Portfolio Thoughts (Feb. 2026)

In February, the largest sectors in the S&P 500 performed the worst.  These sectors included Information Technology, Financials, Communication Services and Consumer Discretionary.

Since I’m underweight in 3 of those 4 sectors relative to the S&P 500 index, my Portfolio ended up performing better than the S&P 500 for the month.

Note – the monthly percentages noted below are through 2/27/26.

In February, the S&P 500 fell a tad over 1%.  Consumer Discretionary (-6.1%) and Information Technology (-5.12%) dragged down the index.  Meanwhile, Energy (+12.95%) and Utilities (+10.83%) did their best to drive the index higher.

My Portfolio rose in value again in February (nearly 2.5%), making it two positive months to start the year.  I’ll always take that.

My calculations show my Portfolio with a gain of 4.6% through the first two months of 2026, while the S&P 500 is at 0.68%.  It’s been at least a few years since my Portfolio has outpaced the S&P 500, but there’s 10 months for the index to run me down.

Of my Top 10 holdings, seven of them were in the green, including my 4 largest holdings.

I’ll be covering my standard items in this month’s Portfolio Thoughts post…

  • Price Movement – I’ll look at my top advancers and decliners in my Portfolio during the past month.
  • Top 10 Review – I’ll update my Top 10 Portfolio stocks and how they changed rank this past month.
  • Weightings – I’ll examine the sector weightings within my Portfolio and let you know where I’ve made progress with regard to getting into my preferred weighting ranges.
  • Watch List – I’ll share which stocks I’m looking at for possible purchase or sale in the event I decide to shuffle up my holdings.

Let’s check out my Portfolio Thoughts for February 2026…

 

Price Movement

Note – my price changes cover closing prices from 1/23/26 to 2/25/26.

February proved to be another good month for stock gainers in my Portfolio.  The gainer/decliner ratio nearly reached 2:1 in February.  Of my 58 holdings (still counting FDX and CRM for now, but not yet counting NVDA), 37 advanced in price, while 21 retreated.  Over two-thirds of my gainers rose more than 5%, while more than half of my decliners fell more than 5%.  It was certainly a volatile month with several stocks moving significantly in price (as you’ll see).

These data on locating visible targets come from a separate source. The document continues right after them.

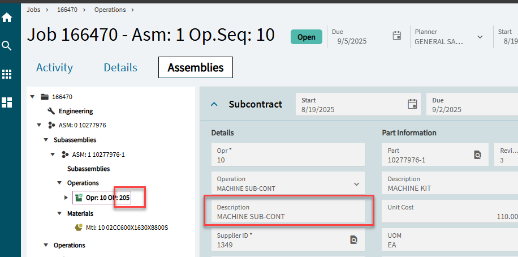
Task: Click the Jobs breadcrumb link
Action: click(33, 10)
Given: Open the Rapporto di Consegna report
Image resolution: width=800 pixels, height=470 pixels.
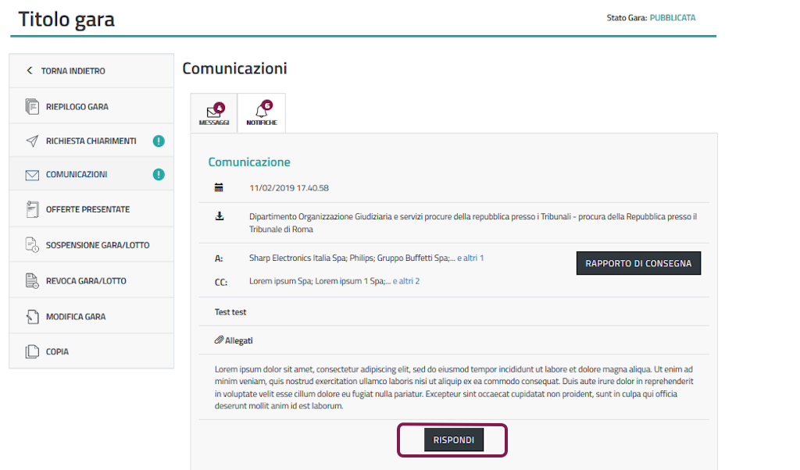Looking at the screenshot, I should tap(638, 263).
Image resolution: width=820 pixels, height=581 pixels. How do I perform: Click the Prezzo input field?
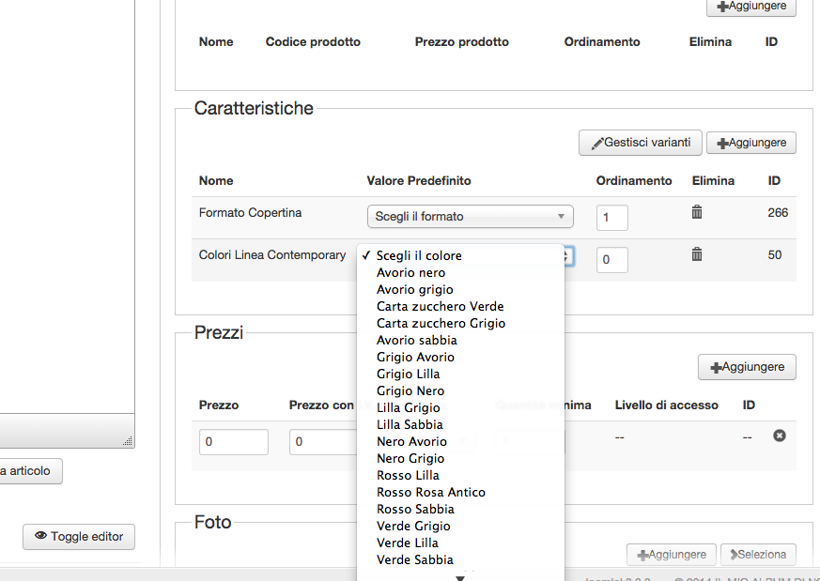point(233,441)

Here were the stocks with the biggest moves to the upside and downside…

 

Of my 37 stocks that climbed in price in February, three moved higher by more than 20%, which is unusual.  Another dozen stocks recorded a gain north of 10% (the usual threshold I monitor for).  In addition to that, yet another 11 stocks gained at least 5%.

My top gainers in February were:

  • Verizon Communications (VZ), vaulting 24.57%
  • Caterpillar (CAT), leaping 22.34%
  • Hershey Co. (HSY), surging 20.10%
  • Pepsico (PEP), popping 17.01%
  • Union Pacific (UNP), jumping 15.07%

 

My top gainer this month was a stock that normally doesn’t move much at all – VZ.  The stock moved higher after strong Q4 2025 earnings, which included a large buyback plan and an unexpected dividend raise.  The turnaround plan that’s been quarters in the making appears to be coming into effect.

A pair of Industrials graced my top gainers in February.  Both CAT and UNP had strong showings.

CAT has been on fire due to surging demand for its power-generation equipment intended to support AI design centers.  This could be a long-term growth catalyst for the company.  CAT has risen in price for 6 consecutive months.

Despite missing Q4 earnings estimates, the outlook for UNP appears to be looking up, which has its stock price on the rise (reaching a 52-week high).  UNP reached an agreement with Wabtec earlier in the month to modernize its rail fleet.  This is supposed to lead to improved fuel efficiency and reliability.  Optimism for a freight industry recovery and a favorable Supreme Court ruling regarding tariffs are a couple of other factors in UNP’s price rise.

A pair of Consumer Staples stocks also made my top gainers list, which is unusual.  HSY and PEP both rose over 17% and established new 52-week highs in the process.

HSY posted stronger-than-expected Q4 2025 earnings and issued positive 2026 guidance.  Despite cocoa prices that rose significantly, HSY was able to maintain transaction volume, showcasing a resilient and loyal customer base.

PEP also issued good Q4 2025 earnings.  The company reduced its prices on key snack brands to boost volume.  PEP is also expanding its ‘Poppi’ soda brand.  Early in the month, PEP delivered its 54th consecutive annual dividend raise.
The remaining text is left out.